Stored items:

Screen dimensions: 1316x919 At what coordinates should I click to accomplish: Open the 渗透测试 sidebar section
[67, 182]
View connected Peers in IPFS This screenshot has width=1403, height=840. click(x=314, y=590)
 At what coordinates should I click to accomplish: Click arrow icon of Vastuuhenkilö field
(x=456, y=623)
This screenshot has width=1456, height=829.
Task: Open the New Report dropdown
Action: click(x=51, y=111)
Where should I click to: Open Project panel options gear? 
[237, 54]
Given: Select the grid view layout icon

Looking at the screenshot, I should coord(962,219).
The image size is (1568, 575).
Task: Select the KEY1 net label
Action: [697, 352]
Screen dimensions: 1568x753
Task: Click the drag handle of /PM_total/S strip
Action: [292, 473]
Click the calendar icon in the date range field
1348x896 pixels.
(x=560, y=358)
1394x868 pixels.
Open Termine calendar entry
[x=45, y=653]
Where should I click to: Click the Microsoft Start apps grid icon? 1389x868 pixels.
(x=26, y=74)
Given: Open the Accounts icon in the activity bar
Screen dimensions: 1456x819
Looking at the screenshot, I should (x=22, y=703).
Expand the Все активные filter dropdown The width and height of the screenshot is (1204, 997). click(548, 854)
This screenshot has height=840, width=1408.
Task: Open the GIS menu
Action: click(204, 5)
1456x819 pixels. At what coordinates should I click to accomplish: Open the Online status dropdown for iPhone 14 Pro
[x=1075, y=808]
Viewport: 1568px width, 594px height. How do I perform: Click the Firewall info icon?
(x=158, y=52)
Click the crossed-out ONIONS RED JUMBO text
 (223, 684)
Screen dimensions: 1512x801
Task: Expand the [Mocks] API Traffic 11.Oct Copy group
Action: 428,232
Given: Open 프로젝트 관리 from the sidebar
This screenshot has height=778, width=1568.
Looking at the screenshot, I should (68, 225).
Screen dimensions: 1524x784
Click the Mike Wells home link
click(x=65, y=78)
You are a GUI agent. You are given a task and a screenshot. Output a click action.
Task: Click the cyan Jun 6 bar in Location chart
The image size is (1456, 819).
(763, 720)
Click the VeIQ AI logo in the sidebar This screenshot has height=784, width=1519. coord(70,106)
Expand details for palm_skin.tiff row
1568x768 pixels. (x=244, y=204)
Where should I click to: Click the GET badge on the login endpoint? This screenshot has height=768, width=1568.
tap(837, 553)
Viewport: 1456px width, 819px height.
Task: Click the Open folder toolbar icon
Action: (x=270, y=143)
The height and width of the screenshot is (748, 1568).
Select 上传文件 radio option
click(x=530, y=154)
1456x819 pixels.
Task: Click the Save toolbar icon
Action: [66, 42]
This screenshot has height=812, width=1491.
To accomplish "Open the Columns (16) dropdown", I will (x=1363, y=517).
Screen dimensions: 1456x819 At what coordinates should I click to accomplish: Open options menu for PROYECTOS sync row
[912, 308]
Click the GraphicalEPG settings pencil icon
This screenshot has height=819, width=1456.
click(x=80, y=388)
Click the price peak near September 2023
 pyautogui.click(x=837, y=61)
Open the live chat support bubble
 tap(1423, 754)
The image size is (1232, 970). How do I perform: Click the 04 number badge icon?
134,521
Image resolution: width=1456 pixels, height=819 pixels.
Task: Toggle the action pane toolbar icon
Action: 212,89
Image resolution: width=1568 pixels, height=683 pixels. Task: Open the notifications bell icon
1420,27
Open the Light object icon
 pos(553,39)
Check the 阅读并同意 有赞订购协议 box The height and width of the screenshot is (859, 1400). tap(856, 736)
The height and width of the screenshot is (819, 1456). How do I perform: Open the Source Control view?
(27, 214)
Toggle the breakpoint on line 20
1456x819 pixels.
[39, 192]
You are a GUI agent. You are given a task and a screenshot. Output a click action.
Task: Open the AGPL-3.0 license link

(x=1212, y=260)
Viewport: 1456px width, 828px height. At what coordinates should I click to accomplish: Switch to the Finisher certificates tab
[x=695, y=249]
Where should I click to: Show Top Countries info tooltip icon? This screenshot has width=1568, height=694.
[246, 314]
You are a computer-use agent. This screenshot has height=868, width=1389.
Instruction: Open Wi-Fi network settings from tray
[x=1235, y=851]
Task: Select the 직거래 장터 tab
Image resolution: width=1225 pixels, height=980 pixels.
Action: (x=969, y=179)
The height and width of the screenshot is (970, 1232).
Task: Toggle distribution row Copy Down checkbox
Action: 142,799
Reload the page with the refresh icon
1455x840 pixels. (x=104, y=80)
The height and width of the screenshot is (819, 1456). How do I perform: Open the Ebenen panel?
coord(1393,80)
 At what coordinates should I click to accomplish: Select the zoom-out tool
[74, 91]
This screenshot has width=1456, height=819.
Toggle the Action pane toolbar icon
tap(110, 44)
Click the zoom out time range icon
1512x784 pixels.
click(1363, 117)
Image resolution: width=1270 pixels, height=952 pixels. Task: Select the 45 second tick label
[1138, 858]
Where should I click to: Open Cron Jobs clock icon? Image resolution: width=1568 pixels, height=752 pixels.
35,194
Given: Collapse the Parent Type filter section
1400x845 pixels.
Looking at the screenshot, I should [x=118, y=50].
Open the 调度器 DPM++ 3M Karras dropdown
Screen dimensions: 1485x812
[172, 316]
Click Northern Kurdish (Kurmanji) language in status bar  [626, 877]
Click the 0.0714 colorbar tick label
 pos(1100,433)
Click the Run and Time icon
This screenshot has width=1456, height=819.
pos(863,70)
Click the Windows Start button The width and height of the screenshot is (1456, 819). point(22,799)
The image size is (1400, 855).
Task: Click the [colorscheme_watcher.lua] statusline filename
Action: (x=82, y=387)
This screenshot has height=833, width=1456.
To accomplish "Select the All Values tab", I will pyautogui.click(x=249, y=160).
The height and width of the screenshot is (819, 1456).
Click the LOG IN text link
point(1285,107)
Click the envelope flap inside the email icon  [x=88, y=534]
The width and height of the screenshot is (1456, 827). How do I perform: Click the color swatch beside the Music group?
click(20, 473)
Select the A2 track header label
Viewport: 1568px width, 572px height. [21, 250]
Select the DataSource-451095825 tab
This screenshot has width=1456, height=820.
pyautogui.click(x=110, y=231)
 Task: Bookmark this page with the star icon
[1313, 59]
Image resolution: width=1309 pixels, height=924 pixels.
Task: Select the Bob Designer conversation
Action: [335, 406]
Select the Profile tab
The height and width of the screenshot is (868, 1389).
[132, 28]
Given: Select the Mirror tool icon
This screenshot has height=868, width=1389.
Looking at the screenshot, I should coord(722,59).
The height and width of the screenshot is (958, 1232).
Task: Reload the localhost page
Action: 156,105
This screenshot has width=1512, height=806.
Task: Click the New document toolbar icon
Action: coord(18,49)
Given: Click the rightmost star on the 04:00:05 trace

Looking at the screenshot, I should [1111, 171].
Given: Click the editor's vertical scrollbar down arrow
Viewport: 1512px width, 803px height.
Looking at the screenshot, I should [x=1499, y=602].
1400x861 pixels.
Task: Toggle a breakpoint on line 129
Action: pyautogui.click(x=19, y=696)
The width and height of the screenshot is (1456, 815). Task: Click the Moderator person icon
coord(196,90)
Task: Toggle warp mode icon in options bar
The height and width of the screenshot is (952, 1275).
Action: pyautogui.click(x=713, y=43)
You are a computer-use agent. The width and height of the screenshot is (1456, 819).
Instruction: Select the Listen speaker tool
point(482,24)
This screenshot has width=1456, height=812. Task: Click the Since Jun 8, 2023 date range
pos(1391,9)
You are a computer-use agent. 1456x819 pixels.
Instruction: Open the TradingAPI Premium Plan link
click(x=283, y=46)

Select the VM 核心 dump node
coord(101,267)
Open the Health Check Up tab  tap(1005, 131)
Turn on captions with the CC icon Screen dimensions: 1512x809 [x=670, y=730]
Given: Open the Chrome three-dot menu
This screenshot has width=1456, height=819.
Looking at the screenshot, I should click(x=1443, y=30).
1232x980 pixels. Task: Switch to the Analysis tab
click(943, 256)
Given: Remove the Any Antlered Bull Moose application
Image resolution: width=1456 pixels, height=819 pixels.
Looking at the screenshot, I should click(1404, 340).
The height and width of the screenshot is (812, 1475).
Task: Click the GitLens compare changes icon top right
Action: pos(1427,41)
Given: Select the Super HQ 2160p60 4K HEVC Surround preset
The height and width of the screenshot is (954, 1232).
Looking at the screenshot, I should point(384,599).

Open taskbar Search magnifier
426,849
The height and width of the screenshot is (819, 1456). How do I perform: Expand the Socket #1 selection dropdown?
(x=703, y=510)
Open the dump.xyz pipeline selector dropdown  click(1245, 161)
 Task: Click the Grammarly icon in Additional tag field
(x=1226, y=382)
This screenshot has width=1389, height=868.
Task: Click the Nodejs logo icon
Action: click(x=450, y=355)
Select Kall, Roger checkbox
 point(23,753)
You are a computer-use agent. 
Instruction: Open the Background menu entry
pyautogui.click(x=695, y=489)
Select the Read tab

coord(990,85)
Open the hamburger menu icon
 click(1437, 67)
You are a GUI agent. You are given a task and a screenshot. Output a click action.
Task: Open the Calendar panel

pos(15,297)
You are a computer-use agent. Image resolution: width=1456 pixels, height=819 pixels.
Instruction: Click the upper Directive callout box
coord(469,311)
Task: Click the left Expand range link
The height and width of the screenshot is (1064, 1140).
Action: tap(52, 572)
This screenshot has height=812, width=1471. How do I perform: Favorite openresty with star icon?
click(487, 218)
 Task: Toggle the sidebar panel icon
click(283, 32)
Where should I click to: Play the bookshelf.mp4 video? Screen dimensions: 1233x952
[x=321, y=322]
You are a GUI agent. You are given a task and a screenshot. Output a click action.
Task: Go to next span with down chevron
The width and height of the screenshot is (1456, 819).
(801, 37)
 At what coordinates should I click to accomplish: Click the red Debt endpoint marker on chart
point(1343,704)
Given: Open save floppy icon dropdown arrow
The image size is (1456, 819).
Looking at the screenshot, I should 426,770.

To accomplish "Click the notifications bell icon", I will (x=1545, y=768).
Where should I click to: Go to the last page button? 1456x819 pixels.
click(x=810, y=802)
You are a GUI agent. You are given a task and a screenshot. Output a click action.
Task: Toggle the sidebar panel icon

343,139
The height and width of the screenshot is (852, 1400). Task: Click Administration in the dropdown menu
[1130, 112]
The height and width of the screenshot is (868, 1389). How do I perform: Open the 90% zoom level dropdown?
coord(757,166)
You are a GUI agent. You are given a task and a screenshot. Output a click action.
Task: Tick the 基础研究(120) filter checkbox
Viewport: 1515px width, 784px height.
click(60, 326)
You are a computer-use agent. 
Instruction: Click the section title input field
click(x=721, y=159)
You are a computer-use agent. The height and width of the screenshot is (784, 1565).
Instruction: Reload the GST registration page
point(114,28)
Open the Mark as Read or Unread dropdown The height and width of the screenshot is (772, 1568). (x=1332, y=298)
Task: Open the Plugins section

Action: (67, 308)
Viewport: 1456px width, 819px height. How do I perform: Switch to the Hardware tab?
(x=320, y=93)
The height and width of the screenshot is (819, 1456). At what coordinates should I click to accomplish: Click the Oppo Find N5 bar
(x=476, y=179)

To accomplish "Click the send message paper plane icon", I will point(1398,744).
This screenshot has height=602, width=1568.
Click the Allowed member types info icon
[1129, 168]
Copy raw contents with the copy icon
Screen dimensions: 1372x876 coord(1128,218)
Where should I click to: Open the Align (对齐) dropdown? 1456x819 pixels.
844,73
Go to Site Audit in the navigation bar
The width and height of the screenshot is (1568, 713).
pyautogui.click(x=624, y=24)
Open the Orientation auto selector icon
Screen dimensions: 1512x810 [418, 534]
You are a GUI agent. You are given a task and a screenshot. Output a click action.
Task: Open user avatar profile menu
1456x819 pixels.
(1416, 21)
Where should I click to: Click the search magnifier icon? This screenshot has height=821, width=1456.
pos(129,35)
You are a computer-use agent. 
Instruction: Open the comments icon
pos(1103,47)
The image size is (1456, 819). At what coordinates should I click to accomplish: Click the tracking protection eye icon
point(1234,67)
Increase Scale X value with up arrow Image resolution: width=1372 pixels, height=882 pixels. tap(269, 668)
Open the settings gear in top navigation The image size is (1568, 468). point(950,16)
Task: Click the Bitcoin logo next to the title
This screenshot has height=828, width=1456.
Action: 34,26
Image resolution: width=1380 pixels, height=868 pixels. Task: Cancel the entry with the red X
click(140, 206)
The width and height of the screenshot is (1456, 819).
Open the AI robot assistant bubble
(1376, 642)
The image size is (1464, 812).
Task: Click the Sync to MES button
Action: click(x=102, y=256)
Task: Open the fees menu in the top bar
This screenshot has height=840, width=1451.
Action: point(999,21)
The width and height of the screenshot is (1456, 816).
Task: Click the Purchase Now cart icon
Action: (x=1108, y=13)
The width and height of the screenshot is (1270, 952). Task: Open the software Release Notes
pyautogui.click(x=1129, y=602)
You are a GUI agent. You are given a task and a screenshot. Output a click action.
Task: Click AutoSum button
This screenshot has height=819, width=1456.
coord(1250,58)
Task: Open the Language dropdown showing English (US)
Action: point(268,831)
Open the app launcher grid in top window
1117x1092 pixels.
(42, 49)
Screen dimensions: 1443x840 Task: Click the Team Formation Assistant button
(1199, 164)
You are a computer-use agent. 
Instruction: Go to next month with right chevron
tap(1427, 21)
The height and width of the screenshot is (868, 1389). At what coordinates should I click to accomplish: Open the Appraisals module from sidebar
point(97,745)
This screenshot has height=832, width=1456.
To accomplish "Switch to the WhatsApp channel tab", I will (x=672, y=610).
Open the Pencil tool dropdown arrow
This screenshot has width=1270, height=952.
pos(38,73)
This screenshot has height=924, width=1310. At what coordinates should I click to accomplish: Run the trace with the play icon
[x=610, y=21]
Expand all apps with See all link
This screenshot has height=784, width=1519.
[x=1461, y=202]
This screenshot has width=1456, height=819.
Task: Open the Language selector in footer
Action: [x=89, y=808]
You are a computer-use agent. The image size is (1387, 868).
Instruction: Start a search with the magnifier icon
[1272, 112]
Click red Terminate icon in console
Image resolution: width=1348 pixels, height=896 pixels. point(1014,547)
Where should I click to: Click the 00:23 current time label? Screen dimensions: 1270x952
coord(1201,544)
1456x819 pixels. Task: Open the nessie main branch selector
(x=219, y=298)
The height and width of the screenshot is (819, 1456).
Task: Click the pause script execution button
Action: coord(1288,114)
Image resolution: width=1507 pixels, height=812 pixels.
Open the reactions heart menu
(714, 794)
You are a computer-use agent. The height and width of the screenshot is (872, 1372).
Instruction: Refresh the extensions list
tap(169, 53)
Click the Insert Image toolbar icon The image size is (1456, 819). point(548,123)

Your objective. Filter the data, keeping only the lines that contain "computer".

Worked solution.
You are a computer-use agent. This screenshot has height=868, width=1389.
You are a computer-use agent. The width and height of the screenshot is (1456, 819).
You are a computer-use agent. 1456x819 pixels.
You are a computer-use agent. 
You are a computer-use agent. Image resolution: width=1456 pixels, height=819 pixels.
You are a computer-use agent. 
You are a computer-use agent. The height and width of the screenshot is (784, 1565).
You are a computer-use agent. 
You are a computer-use agent. 
You are a computer-use agent. The image size is (1387, 868).
You are a computer-use agent. The height and width of the screenshot is (872, 1372).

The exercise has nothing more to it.